Para o futuro do Brasil, esse desprezo pela ciência vai custar caro. Os quatros países que mais investem em pesquisa estão na frente em inovação. Eles são Coreia do Sul e Alemanha, que investem quase 4% em pesquisa; e Japão e Estados Unidos, que repassam cerca de 3%. No Brasil, esse montante é um pouco maior que 1%. E vale lembrar: essas quatro nações têm PIB maior que o nosso. Ou seja, elas direcionam mais dinheiro não só percentualmente, mas também, e principalmente, em valores absolutos.
A pandemia da Covid-19 deixou ainda mais claro o gap entre os países líderes em ciência. Nos EUA, só para pesquisas envolvendo a Covid-19 foram destinados mais de 6 bilhões de dólares. No Brasil, apenas US$100 milhões. As vacinas vêm se mostrando efetivas na preservação de milhares de vidas e, graças à ciência, foram desenvolvidas em tempo recorde.
E, embora o cenário atual tenha mostrado a importância do investimento em pesquisa, a ciência está presente além da medicina.
Como no caso do radiotelescópio BINGO, inédito no país e que conta com pesquisadores do Brasil, da China, África do Sul, Reino Unido, Coréia do Sul, Portugal e França. O objetivo é explorar novas possibilidades na observação do Universo a partir do céu brasileiro. Entender e conhecer o nosso céu traz conhecimentos importantes e estratégicos sobre o que acontece em cima de nós, quais fenômenos, que tipo, por exemplo, de satélites, estão passando por aqui. É informação importante para toda a sociedade.

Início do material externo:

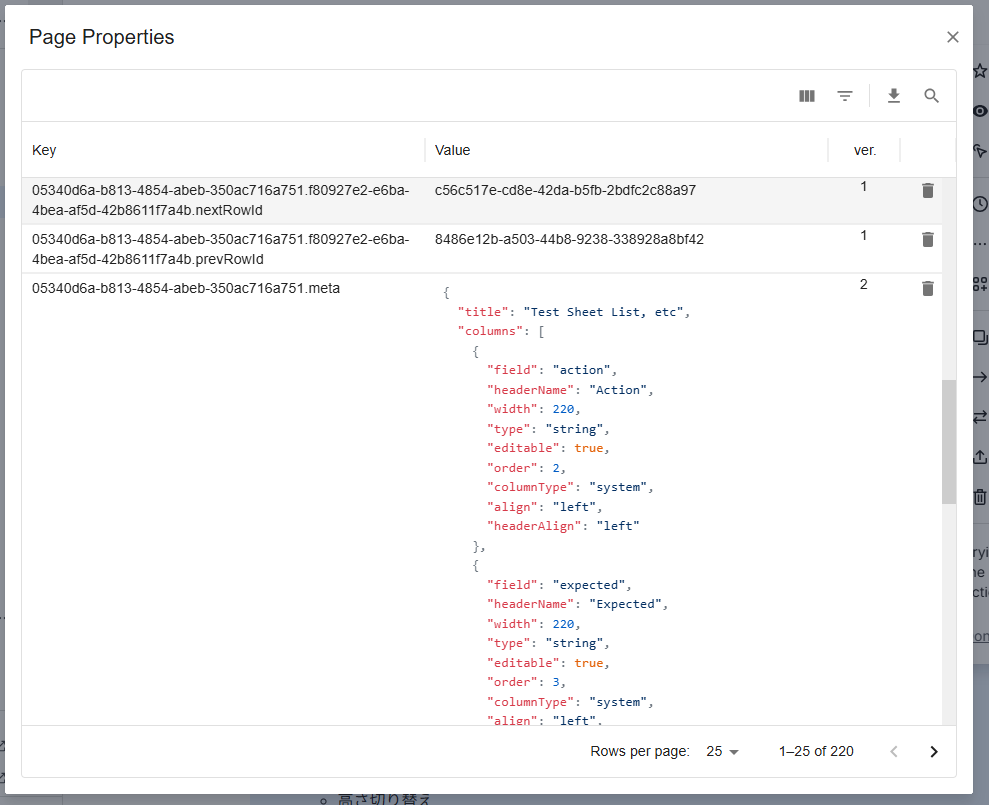The image size is (989, 805).
Task: Toggle the star favorite icon
Action: point(980,72)
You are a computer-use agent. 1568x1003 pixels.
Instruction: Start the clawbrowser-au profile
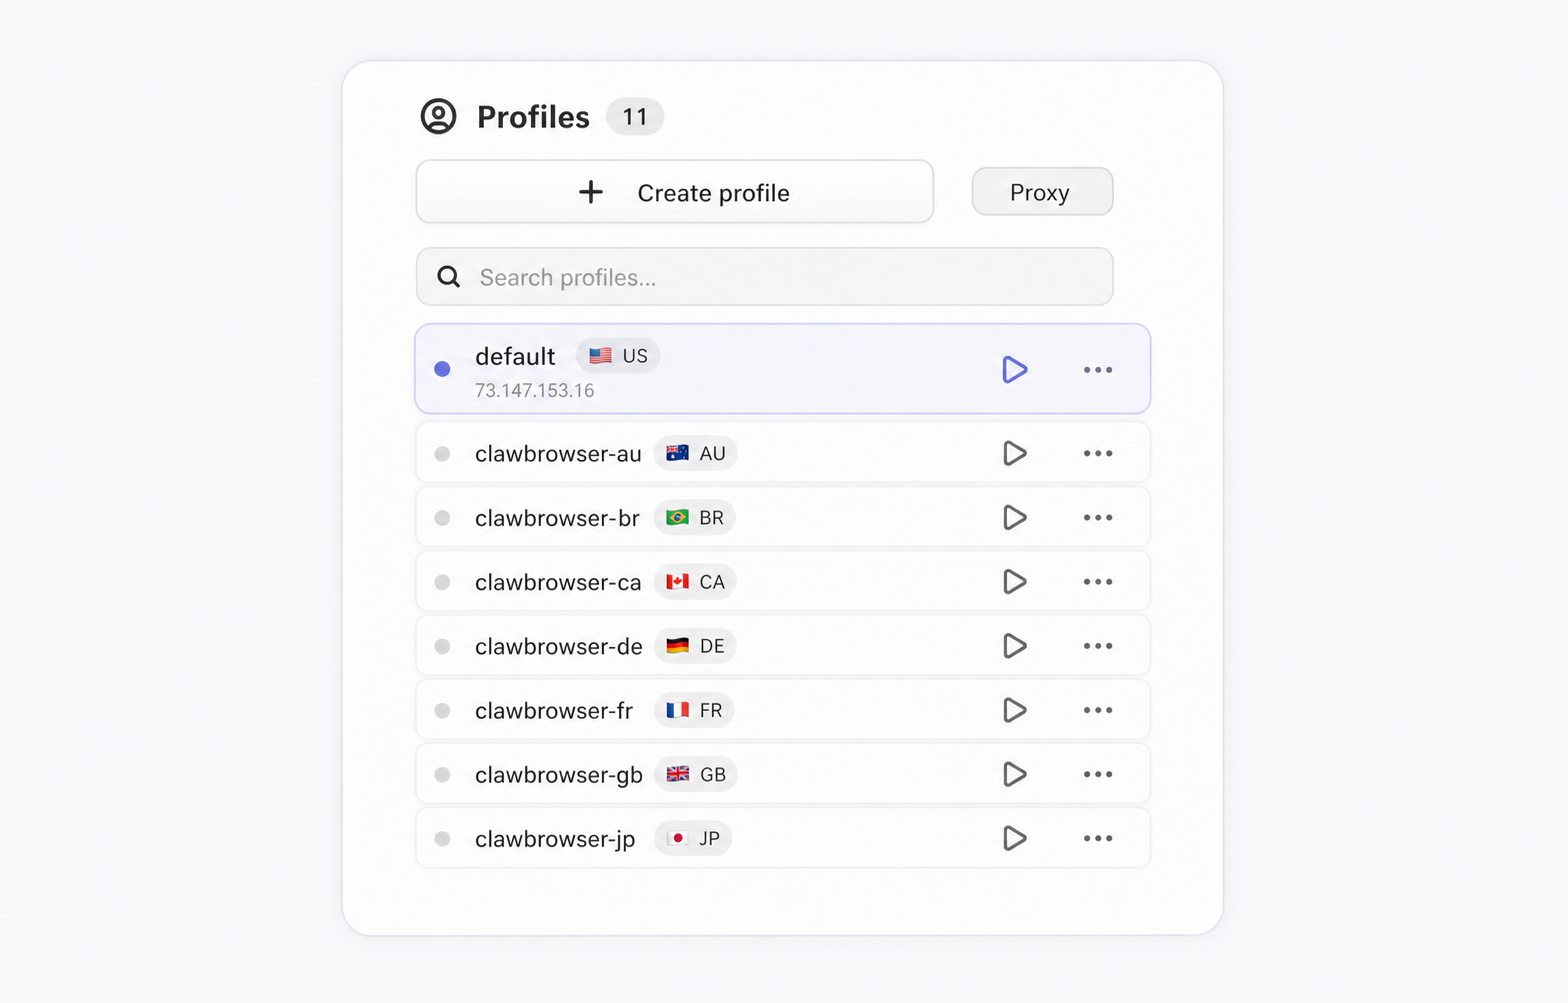coord(1014,453)
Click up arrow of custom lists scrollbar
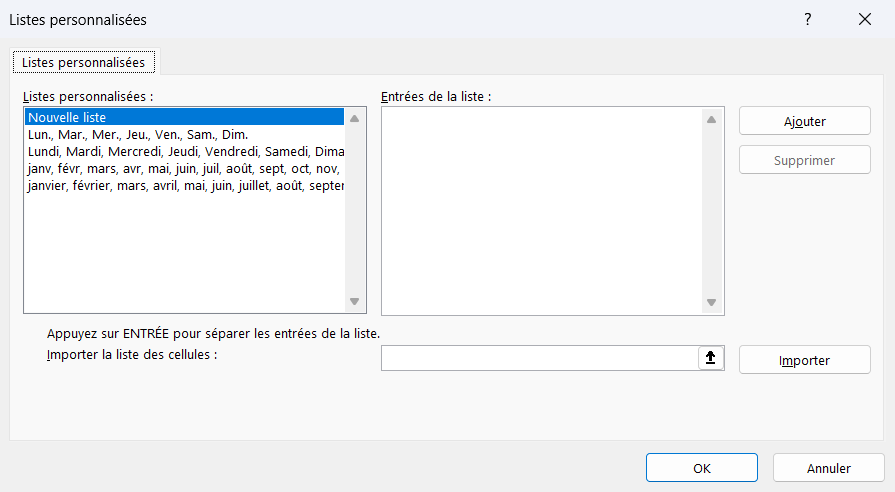This screenshot has height=492, width=895. coord(354,119)
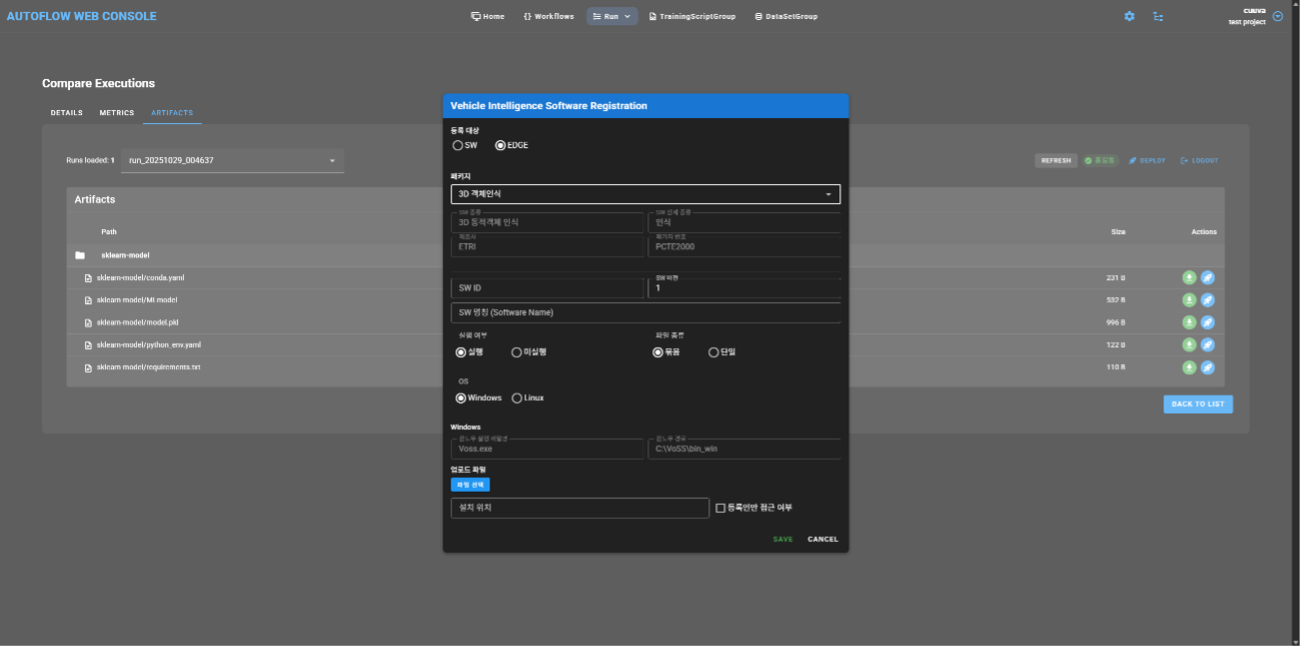Open the pipeline tree icon in header
The width and height of the screenshot is (1304, 650).
click(x=1158, y=17)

*Elcio Abdalla é físico teórico brasileiro com reconhecimento internacional e importante liderança na pesquisa de física teórica no Brasil. Com doutorado e pós-doutorado pela Universidade de São Paulo, é atualmente professor titular do Instituto de Física dessa universidade, além de coordenador do Projeto Bingo, radiotelescópio brasileiro que está sendo construído no interior da Paraíba que fará o mapeamento da parte escura do universo e estudará sua estrutura intrínseca.